# [WORK TASK]
Would you please retype, exactly, the lines of the listing below between the line with "Sieciechowska 4 (1043, 545)" and the line with "PROFILAKTYKA (851, 247)", inclusive?

# [PROVIDED INFORMATION]
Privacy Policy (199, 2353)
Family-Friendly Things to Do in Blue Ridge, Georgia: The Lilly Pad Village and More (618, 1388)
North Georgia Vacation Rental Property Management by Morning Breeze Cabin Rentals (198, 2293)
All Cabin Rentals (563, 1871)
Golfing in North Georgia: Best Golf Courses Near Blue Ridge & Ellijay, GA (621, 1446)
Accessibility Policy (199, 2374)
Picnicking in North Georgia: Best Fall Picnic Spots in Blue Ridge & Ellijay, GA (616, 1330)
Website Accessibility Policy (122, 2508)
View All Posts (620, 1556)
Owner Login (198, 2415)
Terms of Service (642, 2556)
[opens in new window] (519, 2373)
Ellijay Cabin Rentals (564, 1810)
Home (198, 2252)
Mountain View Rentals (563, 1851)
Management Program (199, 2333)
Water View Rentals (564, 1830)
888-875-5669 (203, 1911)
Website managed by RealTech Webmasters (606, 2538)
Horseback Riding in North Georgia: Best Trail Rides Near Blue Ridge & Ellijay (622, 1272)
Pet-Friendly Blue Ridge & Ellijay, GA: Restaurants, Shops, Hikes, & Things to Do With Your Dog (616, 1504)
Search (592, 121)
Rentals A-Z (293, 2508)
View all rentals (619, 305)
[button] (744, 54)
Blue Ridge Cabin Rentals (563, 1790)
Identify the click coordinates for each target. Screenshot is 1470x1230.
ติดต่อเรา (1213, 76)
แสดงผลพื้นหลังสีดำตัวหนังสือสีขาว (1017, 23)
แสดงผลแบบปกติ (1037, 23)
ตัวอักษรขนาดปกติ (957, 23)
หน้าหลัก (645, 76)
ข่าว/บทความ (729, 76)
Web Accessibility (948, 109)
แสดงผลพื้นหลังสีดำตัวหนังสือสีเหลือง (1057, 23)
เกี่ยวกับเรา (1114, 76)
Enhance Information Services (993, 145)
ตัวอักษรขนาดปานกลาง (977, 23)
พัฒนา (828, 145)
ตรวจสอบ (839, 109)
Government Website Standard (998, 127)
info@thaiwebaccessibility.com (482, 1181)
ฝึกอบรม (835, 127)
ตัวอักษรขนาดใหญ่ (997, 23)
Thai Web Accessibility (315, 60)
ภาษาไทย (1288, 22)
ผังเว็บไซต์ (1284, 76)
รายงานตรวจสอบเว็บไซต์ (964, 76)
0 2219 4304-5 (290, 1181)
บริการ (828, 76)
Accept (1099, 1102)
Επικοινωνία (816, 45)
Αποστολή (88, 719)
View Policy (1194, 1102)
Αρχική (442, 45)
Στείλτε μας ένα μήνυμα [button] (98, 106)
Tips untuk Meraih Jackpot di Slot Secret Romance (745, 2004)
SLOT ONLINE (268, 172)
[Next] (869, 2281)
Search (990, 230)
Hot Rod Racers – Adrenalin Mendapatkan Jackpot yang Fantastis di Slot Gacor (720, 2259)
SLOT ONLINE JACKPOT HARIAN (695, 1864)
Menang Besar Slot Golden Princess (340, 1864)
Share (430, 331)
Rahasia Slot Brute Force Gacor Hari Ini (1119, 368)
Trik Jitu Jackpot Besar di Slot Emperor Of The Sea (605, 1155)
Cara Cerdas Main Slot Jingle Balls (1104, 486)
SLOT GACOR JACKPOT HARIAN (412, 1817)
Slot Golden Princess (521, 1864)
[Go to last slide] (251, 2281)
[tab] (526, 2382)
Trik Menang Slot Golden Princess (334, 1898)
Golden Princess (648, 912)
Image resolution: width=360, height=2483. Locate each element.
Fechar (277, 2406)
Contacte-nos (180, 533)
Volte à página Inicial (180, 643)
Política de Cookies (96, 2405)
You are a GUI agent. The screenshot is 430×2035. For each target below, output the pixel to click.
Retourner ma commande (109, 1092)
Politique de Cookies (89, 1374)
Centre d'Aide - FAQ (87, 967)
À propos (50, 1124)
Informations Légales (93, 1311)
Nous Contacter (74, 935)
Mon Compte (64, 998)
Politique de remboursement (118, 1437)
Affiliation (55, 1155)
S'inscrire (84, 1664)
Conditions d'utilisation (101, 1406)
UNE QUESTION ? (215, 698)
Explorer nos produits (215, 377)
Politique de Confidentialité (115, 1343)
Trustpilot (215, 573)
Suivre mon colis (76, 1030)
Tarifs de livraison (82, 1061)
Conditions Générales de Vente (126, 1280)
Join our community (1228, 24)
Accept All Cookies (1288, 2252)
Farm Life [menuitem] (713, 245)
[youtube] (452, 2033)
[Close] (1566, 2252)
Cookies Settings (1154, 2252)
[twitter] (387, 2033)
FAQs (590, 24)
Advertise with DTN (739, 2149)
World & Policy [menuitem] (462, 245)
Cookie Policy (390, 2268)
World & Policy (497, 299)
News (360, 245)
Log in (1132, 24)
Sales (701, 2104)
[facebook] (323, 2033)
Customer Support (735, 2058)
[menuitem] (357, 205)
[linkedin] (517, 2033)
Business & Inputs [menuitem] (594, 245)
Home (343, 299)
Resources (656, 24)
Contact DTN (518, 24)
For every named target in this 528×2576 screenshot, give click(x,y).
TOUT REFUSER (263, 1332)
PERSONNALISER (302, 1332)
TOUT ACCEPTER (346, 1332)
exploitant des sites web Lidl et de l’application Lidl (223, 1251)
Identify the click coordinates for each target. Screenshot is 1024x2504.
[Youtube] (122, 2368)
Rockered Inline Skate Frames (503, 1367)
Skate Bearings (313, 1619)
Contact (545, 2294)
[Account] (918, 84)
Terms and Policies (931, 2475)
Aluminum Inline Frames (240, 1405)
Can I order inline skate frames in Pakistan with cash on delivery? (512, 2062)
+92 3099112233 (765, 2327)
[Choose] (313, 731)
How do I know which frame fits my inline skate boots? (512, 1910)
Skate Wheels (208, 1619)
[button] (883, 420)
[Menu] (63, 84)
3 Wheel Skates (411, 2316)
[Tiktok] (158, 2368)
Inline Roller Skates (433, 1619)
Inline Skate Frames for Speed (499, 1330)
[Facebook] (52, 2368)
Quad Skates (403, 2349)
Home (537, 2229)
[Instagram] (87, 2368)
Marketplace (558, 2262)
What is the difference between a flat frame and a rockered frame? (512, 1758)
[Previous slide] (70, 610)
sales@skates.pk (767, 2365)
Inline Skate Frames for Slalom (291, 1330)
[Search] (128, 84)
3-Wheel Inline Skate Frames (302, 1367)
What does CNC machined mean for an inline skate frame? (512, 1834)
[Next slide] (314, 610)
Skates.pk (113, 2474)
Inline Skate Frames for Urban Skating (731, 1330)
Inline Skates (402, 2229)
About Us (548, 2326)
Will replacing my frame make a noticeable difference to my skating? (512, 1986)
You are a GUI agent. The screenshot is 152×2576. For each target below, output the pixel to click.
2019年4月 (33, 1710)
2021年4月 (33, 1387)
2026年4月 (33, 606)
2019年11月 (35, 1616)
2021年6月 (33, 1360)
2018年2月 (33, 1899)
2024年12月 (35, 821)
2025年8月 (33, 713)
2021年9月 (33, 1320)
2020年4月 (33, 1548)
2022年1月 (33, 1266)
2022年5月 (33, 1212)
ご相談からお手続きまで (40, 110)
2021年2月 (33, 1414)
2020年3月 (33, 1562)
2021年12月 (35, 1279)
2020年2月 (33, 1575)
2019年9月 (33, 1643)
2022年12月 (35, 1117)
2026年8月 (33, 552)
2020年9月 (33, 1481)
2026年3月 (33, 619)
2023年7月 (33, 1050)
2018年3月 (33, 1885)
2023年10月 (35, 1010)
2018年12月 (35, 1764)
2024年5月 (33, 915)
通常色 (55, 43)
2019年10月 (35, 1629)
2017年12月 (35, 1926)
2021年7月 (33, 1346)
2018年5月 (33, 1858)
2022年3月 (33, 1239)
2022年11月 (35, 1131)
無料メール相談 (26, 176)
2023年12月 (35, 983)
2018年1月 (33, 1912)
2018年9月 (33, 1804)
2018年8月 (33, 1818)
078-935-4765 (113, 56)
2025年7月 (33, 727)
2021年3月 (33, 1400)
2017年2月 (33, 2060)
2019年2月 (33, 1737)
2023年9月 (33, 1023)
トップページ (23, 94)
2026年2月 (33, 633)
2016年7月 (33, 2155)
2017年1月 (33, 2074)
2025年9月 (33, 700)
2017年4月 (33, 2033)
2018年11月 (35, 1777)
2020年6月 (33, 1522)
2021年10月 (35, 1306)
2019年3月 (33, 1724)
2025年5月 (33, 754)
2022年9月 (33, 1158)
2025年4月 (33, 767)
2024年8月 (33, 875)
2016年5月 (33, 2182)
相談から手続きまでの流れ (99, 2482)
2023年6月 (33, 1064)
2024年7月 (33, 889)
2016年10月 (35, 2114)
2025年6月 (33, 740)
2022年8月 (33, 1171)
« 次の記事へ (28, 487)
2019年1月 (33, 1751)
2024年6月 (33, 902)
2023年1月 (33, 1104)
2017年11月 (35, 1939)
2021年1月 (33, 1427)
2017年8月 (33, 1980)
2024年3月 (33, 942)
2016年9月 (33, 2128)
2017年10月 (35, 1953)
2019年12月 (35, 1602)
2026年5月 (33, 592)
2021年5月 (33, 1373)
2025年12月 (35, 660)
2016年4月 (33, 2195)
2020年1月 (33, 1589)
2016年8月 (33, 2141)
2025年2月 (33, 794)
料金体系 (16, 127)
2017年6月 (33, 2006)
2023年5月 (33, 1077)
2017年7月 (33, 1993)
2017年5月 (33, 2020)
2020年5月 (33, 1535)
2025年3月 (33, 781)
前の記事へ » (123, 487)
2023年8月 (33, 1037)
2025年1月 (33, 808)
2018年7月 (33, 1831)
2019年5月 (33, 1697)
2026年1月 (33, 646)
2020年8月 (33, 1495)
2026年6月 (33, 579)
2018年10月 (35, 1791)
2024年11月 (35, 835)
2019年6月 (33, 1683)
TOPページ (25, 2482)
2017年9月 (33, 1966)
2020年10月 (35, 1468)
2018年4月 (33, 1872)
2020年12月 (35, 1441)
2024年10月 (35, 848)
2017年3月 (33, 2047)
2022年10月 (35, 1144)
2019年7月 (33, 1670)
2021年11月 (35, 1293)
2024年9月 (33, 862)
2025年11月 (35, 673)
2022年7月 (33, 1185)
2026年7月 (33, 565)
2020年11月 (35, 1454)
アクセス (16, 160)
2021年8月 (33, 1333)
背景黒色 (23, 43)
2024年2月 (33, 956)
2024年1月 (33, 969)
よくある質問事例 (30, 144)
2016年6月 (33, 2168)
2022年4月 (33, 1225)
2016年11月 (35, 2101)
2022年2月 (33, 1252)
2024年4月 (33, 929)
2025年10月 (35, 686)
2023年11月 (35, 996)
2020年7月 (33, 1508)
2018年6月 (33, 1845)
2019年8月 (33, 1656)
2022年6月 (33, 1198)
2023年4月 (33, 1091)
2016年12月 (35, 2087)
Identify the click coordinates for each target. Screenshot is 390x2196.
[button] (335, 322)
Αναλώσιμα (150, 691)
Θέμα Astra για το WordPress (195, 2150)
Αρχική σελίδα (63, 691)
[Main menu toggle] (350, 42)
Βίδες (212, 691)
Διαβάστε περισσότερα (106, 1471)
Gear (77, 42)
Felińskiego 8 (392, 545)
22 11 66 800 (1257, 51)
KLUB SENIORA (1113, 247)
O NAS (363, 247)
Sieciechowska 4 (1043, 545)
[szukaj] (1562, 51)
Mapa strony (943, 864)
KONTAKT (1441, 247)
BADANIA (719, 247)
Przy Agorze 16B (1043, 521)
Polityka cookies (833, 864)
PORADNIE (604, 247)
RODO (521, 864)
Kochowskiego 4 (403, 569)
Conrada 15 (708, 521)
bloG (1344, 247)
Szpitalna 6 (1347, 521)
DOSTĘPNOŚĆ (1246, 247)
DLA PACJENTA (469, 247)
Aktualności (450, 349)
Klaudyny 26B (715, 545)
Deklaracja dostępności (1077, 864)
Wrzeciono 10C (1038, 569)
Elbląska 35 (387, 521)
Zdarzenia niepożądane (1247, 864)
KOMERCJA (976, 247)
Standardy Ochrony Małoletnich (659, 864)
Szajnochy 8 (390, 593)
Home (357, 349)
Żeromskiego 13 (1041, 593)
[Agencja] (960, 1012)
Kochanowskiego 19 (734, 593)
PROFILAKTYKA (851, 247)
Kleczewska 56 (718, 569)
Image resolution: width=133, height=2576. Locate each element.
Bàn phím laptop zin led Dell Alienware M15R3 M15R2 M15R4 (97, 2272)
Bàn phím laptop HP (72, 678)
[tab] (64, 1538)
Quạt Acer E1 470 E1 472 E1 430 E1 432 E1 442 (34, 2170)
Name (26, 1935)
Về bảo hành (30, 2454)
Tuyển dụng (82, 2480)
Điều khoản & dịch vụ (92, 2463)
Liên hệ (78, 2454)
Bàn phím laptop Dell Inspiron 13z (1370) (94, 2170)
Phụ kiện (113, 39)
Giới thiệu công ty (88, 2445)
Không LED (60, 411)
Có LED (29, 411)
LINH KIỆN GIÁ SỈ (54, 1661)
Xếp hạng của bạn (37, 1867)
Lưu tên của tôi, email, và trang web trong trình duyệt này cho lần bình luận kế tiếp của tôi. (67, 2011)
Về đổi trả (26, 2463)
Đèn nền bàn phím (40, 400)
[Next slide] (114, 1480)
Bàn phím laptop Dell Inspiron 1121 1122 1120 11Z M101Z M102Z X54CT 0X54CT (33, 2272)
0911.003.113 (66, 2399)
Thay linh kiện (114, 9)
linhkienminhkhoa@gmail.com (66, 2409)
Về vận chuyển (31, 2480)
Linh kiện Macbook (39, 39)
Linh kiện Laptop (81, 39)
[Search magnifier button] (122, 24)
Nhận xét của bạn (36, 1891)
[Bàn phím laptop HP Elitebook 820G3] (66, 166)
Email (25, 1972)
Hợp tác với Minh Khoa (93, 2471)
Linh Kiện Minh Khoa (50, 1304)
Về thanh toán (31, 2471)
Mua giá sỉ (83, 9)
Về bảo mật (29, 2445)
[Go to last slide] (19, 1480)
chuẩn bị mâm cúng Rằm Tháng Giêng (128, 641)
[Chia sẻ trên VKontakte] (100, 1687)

# [RESULT OF THE EXERCISE]
Sieciechowska 4 (1043, 545)
[szukaj] (1562, 51)
Mapa strony (943, 864)
KONTAKT (1441, 247)
BADANIA (719, 247)
Przy Agorze 16B (1043, 521)
Polityka cookies (833, 864)
PORADNIE (604, 247)
RODO (521, 864)
Kochowskiego 4 (403, 569)
Conrada 15 (708, 521)
bloG (1344, 247)
Szpitalna 6 (1347, 521)
DOSTĘPNOŚĆ (1246, 247)
DLA PACJENTA (469, 247)
Aktualności (450, 349)
Klaudyny 26B (715, 545)
Deklaracja dostępności (1077, 864)
Wrzeciono 10C (1038, 569)
Elbląska 35 (387, 521)
Zdarzenia niepożądane (1247, 864)
KOMERCJA (976, 247)
Standardy Ochrony Małoletnich (659, 864)
Szajnochy 8 (390, 593)
Home (357, 349)
Żeromskiego 13 (1041, 593)
[Agencja] (960, 1012)
Kochanowskiego 19 (734, 593)
PROFILAKTYKA (851, 247)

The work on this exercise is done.